-------- Source records --------

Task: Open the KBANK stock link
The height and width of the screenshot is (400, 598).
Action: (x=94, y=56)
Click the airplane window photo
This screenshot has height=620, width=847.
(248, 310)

--------
-------- Source records --------

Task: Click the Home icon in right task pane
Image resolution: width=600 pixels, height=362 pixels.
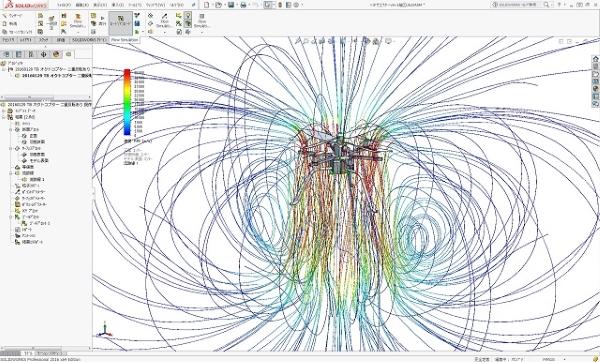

--------

Exercise details: In the listing above, find each line containing "Click" and copy it.

Answer box:
Click the airplane window photo
Task: Click the Home icon in right task pane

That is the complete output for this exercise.